▶ **The task**:
If a line below contains the string "menu", return that line.

▶ **Given data**:
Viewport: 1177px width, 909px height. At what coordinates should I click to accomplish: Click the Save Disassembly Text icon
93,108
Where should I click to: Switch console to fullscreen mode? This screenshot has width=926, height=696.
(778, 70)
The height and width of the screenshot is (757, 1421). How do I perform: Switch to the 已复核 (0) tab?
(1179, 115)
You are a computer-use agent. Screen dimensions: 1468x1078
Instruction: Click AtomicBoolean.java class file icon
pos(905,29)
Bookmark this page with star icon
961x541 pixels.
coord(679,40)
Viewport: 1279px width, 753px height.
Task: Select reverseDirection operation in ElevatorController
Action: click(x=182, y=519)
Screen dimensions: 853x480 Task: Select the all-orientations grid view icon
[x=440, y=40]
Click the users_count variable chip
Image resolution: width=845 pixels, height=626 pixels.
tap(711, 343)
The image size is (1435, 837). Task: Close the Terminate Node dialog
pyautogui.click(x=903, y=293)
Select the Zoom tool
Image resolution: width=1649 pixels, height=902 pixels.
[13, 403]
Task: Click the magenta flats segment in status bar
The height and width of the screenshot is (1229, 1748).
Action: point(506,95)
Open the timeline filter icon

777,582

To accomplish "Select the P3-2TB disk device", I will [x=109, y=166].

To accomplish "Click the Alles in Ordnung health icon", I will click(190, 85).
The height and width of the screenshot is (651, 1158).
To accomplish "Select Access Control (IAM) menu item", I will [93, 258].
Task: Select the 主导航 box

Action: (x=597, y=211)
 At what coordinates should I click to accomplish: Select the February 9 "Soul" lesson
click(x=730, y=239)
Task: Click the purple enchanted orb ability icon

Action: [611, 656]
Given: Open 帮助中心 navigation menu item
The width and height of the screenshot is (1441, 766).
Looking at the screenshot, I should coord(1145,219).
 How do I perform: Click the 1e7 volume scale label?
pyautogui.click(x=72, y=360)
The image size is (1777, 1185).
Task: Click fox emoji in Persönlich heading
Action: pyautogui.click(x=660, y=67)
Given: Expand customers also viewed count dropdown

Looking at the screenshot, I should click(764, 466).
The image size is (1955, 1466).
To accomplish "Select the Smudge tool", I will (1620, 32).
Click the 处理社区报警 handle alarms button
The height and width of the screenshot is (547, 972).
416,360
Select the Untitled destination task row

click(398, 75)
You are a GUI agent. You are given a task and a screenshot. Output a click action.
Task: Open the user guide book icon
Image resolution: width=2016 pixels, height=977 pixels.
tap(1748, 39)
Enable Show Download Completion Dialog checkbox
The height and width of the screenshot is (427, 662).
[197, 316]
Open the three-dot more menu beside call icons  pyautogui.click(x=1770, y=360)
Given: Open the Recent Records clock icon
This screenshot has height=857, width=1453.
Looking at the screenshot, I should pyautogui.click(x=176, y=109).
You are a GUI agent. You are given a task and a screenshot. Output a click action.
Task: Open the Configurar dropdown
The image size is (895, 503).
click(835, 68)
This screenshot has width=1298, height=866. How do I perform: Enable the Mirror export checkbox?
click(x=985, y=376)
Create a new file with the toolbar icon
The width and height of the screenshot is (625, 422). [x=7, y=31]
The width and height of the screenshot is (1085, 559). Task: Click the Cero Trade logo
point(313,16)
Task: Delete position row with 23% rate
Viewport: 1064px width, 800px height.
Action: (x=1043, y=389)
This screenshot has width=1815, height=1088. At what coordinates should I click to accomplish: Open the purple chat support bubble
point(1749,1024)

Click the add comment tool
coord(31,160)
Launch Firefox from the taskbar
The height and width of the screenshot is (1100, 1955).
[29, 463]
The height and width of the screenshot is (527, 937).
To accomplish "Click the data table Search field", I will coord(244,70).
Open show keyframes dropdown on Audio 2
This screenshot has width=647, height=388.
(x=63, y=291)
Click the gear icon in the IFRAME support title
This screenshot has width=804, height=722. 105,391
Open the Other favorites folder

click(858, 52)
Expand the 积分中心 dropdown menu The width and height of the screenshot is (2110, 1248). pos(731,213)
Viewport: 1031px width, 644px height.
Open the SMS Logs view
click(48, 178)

▶ **Result of this task**:
To accomplish "Select Access Control (IAM) menu item", I will [93, 258].
Given: Open 帮助中心 navigation menu item
Open the three-dot more menu beside call icons  pyautogui.click(x=1770, y=360)
Expand the 积分中心 dropdown menu The width and height of the screenshot is (2110, 1248). pos(731,213)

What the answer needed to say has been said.